Dentine hypersensitivity occurs most frequently on the buccal cervical regions of teeth, and most commonly affects the canines and first premolars above the incisors, second premolars and molars. Teeth with lower plaque scores are associated with the condition, suggesting a connection between regular (possibly over-zealous) tooth brushing and the onset of sensitivity.
The condition may be brought about by enamel loss as a result of tooth wear and by the concomitant exposure of dentine. Acid wear, abrasion and attrition are all associated with the loss of enamel, and so with the onset of dentine hypersensitivity. Acid wear, however, has been identified as the current primary cause of tooth wear, and as such a leading factor in the development of tooth sensitivity.
Gingival recession is also associated with the development of dentine hypersensitivity since the root surface exposure, which follows recession can result in a loss of cementum and subsequently in the exposure of the dentinal tubules.

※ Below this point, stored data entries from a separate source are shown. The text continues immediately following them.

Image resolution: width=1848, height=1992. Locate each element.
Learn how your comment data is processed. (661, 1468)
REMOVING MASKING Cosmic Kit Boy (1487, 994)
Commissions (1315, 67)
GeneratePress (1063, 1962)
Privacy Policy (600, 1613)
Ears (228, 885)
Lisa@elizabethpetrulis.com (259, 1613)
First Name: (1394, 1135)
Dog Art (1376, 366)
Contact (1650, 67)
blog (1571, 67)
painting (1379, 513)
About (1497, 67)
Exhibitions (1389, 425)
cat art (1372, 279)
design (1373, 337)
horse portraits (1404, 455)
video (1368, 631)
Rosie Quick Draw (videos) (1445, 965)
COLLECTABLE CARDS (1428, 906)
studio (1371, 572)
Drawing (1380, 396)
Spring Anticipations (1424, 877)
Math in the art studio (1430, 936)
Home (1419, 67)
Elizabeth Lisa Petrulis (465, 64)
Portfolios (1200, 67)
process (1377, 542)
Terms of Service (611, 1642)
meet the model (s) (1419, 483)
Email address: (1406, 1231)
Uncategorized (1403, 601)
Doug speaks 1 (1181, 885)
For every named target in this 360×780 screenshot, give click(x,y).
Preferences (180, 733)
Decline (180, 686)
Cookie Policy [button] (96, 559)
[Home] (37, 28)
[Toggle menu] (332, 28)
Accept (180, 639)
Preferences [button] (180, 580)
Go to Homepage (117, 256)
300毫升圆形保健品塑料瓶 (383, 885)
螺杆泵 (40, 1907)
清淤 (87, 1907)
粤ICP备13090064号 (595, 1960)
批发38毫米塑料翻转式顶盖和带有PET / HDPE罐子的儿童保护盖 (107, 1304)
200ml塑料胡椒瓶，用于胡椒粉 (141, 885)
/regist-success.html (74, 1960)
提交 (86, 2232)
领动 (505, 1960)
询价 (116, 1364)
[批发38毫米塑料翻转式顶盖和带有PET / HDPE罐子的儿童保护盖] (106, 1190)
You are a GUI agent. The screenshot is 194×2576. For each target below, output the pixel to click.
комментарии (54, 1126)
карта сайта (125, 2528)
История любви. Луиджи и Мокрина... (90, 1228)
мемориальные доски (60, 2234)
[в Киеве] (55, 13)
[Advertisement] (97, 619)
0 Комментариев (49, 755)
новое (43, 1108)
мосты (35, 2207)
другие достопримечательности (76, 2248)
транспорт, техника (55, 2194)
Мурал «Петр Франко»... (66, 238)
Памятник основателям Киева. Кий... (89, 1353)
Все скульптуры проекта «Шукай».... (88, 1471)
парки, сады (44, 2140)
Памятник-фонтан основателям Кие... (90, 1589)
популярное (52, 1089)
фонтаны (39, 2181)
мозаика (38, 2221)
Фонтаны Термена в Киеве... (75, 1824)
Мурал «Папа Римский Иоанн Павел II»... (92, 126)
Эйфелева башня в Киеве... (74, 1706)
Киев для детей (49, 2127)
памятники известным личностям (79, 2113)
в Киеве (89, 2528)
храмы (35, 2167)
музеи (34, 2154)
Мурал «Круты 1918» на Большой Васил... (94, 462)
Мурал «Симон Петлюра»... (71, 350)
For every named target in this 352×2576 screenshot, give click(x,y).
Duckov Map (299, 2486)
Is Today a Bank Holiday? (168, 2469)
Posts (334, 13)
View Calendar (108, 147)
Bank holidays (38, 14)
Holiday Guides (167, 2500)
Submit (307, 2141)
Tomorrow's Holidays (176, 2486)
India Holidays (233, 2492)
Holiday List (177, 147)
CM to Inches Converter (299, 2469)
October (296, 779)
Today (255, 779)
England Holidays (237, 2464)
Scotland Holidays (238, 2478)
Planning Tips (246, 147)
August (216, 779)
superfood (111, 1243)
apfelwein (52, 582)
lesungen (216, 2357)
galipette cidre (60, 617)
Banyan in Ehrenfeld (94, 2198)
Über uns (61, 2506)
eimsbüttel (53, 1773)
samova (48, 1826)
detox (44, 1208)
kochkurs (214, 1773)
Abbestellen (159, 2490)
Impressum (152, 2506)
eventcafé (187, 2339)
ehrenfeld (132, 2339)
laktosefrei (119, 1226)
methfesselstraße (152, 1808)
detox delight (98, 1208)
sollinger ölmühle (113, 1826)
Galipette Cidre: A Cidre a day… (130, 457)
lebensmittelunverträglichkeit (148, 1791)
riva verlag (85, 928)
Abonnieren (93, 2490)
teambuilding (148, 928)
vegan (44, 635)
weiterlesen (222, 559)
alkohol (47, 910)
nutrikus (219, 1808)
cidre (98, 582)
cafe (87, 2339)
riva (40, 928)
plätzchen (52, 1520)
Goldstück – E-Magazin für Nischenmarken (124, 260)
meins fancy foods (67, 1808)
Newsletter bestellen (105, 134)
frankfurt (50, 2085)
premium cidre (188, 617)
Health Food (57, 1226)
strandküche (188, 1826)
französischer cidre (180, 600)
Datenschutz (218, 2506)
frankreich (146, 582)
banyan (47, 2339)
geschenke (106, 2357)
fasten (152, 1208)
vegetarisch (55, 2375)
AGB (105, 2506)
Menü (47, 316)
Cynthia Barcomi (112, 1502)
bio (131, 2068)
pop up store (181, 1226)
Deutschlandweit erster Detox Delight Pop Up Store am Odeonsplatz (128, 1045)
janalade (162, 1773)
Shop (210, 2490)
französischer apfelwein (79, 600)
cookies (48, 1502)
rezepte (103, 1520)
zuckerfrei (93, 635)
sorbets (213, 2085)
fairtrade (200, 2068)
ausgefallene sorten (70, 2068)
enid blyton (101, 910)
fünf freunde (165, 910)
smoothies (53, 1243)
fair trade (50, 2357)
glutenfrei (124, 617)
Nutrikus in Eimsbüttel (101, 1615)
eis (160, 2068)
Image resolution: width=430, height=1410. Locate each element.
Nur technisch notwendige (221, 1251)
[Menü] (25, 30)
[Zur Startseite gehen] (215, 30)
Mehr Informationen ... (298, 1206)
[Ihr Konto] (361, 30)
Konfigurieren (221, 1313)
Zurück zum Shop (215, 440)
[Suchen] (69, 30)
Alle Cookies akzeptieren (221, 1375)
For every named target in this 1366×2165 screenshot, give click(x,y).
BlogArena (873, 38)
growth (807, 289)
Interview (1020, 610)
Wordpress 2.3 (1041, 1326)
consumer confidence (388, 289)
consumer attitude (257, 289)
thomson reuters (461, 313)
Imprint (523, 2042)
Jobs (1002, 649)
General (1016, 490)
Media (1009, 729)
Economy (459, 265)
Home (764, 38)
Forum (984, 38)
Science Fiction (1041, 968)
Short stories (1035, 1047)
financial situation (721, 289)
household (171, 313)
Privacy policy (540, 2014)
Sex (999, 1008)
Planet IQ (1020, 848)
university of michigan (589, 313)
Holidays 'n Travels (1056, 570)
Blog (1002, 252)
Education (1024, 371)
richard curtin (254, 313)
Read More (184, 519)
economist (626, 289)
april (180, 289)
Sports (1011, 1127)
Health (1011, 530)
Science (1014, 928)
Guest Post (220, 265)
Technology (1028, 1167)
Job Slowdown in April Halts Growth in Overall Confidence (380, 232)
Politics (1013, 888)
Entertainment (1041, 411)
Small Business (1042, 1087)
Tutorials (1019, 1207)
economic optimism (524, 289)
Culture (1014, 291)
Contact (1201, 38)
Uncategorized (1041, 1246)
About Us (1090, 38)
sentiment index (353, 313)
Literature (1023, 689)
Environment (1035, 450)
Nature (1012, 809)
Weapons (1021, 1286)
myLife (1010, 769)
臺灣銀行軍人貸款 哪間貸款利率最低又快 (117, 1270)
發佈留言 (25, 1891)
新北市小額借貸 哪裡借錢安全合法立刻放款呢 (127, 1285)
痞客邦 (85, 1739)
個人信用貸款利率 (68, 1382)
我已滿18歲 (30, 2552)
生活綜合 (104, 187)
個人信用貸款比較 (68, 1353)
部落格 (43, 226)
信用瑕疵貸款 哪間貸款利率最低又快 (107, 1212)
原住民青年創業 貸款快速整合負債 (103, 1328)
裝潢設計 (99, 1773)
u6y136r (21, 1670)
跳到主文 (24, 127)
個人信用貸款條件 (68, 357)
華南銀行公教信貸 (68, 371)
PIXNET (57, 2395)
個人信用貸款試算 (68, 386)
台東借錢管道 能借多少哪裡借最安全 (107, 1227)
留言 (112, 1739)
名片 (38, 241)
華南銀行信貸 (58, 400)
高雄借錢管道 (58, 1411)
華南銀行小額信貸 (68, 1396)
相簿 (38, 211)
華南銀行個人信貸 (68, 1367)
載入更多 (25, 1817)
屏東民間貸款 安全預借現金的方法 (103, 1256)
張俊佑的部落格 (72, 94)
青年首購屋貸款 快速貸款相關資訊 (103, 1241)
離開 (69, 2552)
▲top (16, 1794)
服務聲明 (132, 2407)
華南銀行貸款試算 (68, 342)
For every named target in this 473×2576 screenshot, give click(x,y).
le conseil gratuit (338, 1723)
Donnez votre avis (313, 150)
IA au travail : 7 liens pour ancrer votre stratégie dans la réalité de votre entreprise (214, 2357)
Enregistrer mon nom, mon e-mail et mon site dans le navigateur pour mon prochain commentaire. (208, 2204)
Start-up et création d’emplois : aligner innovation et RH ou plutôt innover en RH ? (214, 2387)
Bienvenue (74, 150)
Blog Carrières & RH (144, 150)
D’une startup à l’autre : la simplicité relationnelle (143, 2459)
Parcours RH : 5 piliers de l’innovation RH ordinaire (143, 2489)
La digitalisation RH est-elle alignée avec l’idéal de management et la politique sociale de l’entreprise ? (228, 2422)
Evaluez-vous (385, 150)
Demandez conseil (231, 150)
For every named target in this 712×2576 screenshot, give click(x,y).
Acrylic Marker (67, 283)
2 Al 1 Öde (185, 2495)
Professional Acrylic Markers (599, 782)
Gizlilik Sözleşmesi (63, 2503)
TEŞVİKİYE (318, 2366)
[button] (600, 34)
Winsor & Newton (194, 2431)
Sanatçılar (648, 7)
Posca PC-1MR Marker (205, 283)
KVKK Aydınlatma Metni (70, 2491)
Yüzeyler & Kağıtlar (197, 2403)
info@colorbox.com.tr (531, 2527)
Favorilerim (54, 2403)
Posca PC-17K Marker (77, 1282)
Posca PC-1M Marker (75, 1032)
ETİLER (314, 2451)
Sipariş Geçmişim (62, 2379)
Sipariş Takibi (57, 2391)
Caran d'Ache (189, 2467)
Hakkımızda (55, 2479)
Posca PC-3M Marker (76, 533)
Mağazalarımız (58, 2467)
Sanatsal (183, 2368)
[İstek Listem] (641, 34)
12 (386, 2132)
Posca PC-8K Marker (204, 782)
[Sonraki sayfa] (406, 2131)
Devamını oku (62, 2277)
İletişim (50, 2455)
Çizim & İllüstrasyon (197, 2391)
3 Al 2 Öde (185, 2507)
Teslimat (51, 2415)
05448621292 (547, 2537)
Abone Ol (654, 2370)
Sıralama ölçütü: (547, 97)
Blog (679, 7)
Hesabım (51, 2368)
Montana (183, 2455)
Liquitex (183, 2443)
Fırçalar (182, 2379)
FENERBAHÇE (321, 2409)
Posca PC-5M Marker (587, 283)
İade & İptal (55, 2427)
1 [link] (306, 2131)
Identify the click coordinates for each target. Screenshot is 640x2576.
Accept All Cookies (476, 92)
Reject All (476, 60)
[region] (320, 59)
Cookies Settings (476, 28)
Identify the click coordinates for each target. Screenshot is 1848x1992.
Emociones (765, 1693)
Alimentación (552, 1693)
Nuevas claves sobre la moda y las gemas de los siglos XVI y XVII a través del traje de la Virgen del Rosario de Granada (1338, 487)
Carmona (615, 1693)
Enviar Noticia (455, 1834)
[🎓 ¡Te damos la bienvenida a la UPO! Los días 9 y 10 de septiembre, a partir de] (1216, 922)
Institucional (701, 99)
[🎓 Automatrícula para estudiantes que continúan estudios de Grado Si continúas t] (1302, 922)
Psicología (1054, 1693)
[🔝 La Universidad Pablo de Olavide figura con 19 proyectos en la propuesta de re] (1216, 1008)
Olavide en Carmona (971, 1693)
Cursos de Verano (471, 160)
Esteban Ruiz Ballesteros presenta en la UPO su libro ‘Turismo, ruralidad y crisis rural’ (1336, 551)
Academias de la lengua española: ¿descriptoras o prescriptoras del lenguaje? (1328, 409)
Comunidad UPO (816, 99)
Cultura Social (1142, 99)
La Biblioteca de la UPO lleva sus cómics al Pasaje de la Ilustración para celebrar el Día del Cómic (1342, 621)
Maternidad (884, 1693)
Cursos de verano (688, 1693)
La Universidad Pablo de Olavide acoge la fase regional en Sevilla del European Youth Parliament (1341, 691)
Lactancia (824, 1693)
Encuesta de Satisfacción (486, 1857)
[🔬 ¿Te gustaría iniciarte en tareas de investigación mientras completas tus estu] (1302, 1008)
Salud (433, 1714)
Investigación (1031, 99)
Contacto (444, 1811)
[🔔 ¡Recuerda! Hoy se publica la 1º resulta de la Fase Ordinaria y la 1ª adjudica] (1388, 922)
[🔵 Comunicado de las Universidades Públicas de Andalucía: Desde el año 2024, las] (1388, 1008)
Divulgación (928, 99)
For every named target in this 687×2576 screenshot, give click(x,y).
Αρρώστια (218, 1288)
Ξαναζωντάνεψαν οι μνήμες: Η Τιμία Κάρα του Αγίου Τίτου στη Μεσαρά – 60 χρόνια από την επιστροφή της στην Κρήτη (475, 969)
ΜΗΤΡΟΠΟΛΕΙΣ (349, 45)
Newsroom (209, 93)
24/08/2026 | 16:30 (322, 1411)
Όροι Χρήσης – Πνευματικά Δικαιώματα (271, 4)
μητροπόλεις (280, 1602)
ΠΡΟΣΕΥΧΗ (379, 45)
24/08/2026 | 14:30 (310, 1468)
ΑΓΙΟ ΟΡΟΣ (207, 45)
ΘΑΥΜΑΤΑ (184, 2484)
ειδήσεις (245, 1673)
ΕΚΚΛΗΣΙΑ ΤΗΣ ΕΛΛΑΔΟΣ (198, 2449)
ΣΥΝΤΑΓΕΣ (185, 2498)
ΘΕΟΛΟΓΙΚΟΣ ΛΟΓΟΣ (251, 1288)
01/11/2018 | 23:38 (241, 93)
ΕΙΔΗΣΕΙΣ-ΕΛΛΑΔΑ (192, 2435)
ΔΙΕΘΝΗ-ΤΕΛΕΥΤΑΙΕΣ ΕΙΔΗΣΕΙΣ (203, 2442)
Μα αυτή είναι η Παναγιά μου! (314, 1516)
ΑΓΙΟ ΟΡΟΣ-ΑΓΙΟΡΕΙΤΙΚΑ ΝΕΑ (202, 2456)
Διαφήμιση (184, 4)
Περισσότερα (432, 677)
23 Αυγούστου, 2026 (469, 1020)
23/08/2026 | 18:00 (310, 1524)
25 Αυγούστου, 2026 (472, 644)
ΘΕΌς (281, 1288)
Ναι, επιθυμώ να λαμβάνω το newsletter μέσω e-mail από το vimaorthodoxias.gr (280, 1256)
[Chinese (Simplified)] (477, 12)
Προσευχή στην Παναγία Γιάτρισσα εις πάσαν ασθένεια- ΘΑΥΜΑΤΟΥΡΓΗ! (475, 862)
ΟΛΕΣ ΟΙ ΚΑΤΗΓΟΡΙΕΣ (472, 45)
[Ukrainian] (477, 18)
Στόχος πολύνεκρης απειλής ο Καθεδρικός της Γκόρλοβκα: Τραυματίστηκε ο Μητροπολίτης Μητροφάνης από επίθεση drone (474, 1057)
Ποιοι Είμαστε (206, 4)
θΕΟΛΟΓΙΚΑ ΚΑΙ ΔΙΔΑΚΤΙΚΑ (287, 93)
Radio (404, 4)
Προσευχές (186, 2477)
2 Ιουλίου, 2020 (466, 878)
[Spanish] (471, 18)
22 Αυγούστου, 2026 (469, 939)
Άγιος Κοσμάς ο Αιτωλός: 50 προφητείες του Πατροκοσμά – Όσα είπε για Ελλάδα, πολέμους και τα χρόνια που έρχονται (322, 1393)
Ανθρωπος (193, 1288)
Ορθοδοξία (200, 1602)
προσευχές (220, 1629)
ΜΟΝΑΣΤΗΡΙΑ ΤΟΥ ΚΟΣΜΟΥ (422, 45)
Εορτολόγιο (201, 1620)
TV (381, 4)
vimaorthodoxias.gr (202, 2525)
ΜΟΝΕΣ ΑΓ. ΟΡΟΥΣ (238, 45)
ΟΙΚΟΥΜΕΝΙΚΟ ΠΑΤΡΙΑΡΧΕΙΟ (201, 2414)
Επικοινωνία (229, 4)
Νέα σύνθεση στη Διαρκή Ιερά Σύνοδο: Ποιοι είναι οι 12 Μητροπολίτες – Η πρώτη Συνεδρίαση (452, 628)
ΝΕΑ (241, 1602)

There are a number of other conditions which cause similar pain to the patient, including:
- Chipped teeth
- Fractured restorations
- Cracked tooth syndrome
- Tooth bleaching procedures
- Pulpal response to caries and restorative treatment
Crown lengthening procedure
It is no secret that dentists are committed to saving teeth. This is why we fill a cavity, instead of pulling the tooth.
Cavities can decay to tooth to the point where restoration is virtually impossible without a procedure called crown lengthening.
Crown lengthening is a routine surgical procedure, which remodels the contour of the gum line. The procedure does not lengthen the crown but rather lowers the gum line.
When there is not enough tooth structure to affix a crown, this is the only option. Sometimes a tooth has been broken below the gum line. In this instance, crown lengthening is very successful in exposing more of the tooth, so that the dentist has something to work with.
A frenulum is a piece of tissue that prevents an organ from moving. There is a frenulum that attaches your upper lip to the gums, while another connects the lower lip to the gums.
A frenulum that is too short or thick will cause problems in speech patterns and tooth misalignment. In infants, a shortened frenulum underneath the tongue will inhibit breastfeeding. When the frenulum disrupts movement, growth, or development, corrective action is necessary to resolve the situation.
A frenectomy is a minor surgical procedure that is performed in your dentist’s office. It can be performed with either a scalpel or laser and takes less than 15 minutes. Using a laser causes very little bleeding and does not require stitches. A laser also results in less postoperative discomfort and shorter healing time. Young children and infants are put under general anaesthesia for the procedure, and adults have the procedure performed using local anaesthesia. If your child needs a frenectomy, there is nothing to worry about. The procedure is very successful and causes minimal discomfort.
A smile expresses a feeling of joy, success, sensuality, affection and courtesy and reveals self-confidence and kindness. The harmony of the smile is determined not only by the shape, position and colour of the teeth but also by the gingival tissues.
Gingival health and appearance are essential components of an attractive smile. Brown or dark pigmentation.
And discolouration of gingival tissue can be caused by a variety of local and systemic factors. Black gums may cause esthetic problems and embarrassment, particularly if the pigmentation is visible during speech and smiling.
Gingival depigmentation is a periodontal plastic surgical procedure whereby the gingival hyperpigmentation is removed or reduced by various techniques.